Al solito, lo so che è più facile a dirsi che a farsi. Molto più facile a dirsi. Ma ogni azione inizia con un pensiero. Perciò, lasciate che questo post sia il vostro pensiero. E iniziate.

lunedì 29 settembre 2008

A proposito...

… di quello che ho postato ieri mattina.

La ragione per cui l’ho fatto, fondamentalmente, è perché volevo voi sapeste che non siete sole. Che so come ci si sente perché ci sono passata anch’io… e a volte ci passo tuttora. Lo so che ferisce… lo so che fa pensare di essere matte… lo so che fa venir voglia di urlare anche se poi restiamo in silenzio… lo so che fa star male… lo so che fa venire voglia di piangere… ma dentro di voi c’è la forza per uscirne. Se lo volete veramente, c’è sempre una via d’uscita. E spero, anche se in piccolissima parte, di aiutarvi a trovarla con le mie parole. Con le parole del mio post di ieri.

Perché la ragazza che circa tre anni fa scrisse quelle parole, era decisamente sprofondata in un buco nero… e nessuno poteva lanciarle una corda, perché lei era troppo debole per issarsi. E nessuno poteva allungarle una mano, perché loro non erano forti abbastanza da tirarla su. E, soprattutto, in nessun modo poteva essere fatto qualcosa per farla uscire, perché lei per prima non era del tutto sicura di volerne uscire. Paradossalmente, anche se quel buco era nero e scomodo e freddo, era l’unica cosa che conosceva, l’unica cosa che le era familiare, che le dava sicurezza. Perciò, in fin dei conti, uscirne la terrorizzava. Così quella ragazza trascorreva la giornata in quel buco, studiava in quel buco, restringeva in quel buco, faceva sport in quel buco… viveva in quel buco. E in quel buco soffriva quando gli altri la guardavano con aria preoccupata senza sapere cosa fare per lei. E in quel buco si sentiva in colpa per tutto quello che poteva sentirsi in colpa e soprattutto per non avere la forza di cambiare la situazione.

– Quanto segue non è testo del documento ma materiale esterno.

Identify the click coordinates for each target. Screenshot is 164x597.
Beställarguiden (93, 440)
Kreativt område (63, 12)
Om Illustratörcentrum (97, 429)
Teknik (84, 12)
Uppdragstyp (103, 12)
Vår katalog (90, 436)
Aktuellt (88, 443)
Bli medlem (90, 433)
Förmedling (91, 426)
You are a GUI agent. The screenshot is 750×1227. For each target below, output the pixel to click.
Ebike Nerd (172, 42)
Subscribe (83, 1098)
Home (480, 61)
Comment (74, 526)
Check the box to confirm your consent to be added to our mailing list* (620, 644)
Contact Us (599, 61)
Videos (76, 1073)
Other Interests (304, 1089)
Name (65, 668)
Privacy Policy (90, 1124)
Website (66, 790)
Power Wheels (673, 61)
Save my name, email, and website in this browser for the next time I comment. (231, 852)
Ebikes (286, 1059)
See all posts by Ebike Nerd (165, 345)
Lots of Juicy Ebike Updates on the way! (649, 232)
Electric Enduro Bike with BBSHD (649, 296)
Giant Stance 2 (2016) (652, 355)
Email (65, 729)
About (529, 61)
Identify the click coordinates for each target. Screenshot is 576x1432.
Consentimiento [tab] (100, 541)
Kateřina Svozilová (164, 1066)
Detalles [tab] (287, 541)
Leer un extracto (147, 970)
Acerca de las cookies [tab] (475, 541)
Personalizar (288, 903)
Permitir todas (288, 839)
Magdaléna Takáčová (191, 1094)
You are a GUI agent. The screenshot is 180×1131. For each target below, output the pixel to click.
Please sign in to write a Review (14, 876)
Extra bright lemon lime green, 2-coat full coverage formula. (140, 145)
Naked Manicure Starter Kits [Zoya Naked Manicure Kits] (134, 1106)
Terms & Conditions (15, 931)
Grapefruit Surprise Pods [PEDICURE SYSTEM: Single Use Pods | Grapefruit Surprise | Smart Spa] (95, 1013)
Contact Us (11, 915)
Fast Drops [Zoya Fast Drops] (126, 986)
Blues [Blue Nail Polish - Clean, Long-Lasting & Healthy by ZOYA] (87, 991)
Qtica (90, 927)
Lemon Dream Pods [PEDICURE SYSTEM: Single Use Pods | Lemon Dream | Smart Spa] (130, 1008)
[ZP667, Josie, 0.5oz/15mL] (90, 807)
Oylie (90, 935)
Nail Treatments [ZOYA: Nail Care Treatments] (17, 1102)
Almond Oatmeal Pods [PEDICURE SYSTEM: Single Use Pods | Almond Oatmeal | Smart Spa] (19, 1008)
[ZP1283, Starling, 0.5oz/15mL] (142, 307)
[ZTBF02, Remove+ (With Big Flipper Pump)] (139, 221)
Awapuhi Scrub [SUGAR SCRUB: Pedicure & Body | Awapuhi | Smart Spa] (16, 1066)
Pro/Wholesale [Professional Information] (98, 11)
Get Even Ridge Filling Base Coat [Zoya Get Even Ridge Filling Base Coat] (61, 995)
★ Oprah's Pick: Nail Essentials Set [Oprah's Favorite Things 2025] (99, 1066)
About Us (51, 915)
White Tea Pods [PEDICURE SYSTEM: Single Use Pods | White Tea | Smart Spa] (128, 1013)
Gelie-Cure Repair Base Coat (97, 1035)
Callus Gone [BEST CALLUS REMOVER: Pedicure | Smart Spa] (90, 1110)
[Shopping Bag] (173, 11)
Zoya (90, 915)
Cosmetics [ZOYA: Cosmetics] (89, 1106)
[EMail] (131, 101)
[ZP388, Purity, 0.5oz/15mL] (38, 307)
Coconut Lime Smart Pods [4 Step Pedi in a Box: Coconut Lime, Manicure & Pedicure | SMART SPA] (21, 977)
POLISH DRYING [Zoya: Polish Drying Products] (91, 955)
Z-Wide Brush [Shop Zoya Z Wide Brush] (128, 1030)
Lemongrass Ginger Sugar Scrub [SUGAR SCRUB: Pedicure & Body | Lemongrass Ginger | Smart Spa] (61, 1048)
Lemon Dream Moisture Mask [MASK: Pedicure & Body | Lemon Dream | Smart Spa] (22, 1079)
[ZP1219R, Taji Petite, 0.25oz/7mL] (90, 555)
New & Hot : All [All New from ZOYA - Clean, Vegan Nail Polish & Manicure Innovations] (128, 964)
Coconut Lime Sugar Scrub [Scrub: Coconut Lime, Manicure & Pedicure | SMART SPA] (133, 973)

Non sono arrivati angeli. Non ci sono stati miracoli. Tutto solo un lavoro di unghie e di denti. Unghie che si sono spezzate, e conseguenti ricadute verso il fondo, e poi di nuovo verso l’alto, un’arrampicata che sto ancora compiendo. E adesso che non sono più così sul fondo, comincio ad intravedere raggi di luce. Non è rapido, non è facile, non è indolore. Si tratta di fare una scelta e di mettere tutta la propria determinazione per seguirla fino in fondo. Si tratta di trovare i mezzi giusti e di usarli: mezzi che sono dentro ognuna di voi, basta solo cercarli. La rabbia c’è sempre, ma possiamo decidere come usarla: rivolgendola contro noi stesse e proseguendo un’infinita opera di decostruzione-ricostruzione-decostruzione, oppure buttandola all’esterno e trasformandola in determinazione e forza per proseguire l’arrampicata.

Era tutto nelle mani di quella ragazza. Gli altri potevano farle di contorno, ma solo lei poteva decidere per la sua vita. Doveva usare ogni mezzo, dare fondo a tutta se stessa. Tutta la sua rabbia, la sua determinazione, la sua disperazione, la sua onestà, la sua sopportazione, la sua capacità di reagire, la sua volontà, la sua forza. Dopotutto, quel buco era veramente molto profondo.

Perciò, adesso che riesco a vedere raggi di luce, continuo a mettercela tutta per raggiungere la cima. Fallirò? Cadrò nuovamente verso il basso? O riuscirò ad uscirne una volta per tutte? Sicuramente, continuo la mia battaglia infinita. E, si sa, di questo sono convinta, combattere è già una vittoria.